Stored records
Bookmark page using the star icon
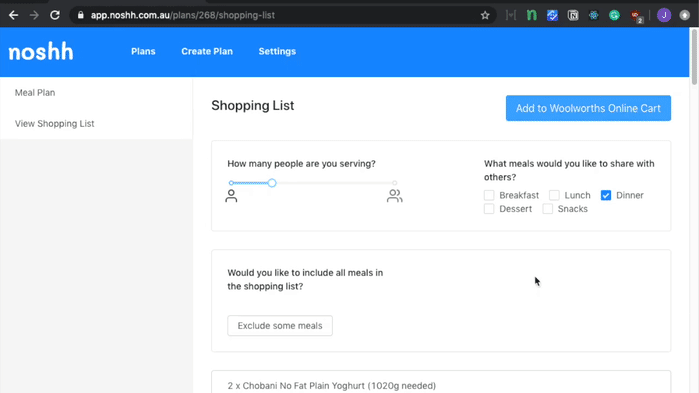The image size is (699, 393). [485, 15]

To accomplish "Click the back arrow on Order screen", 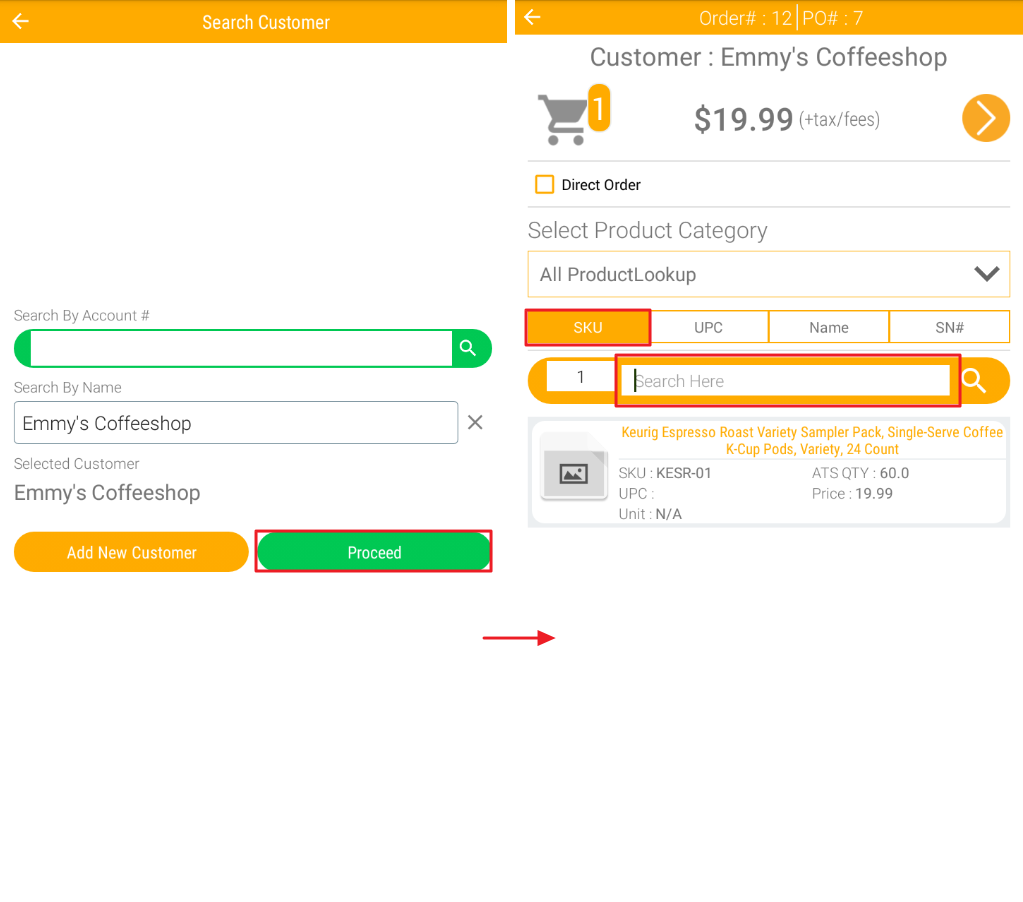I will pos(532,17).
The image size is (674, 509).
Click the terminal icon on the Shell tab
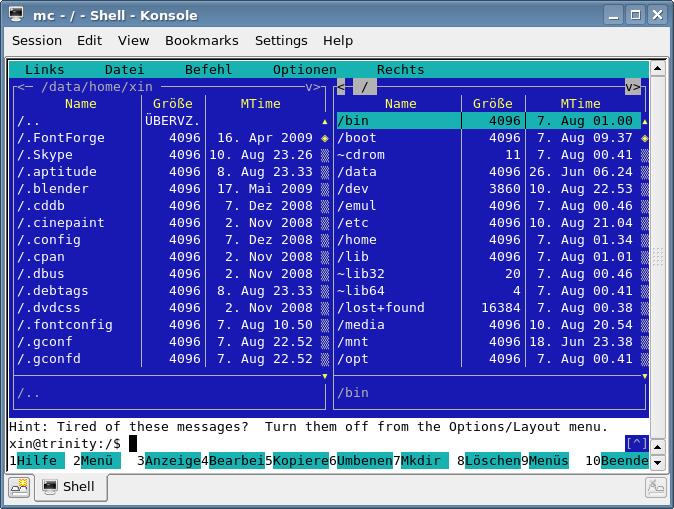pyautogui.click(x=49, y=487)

* **BRIEF**:
Needed here is only the span from the line with "The image size is (674, 509)." through the last line of the entries, copied exactly with both ends and without pictures.

* **SOLUTION TO THIS PROBLEM**:
The image size is (674, 509).
Click the terminal icon on the Shell tab
pyautogui.click(x=49, y=487)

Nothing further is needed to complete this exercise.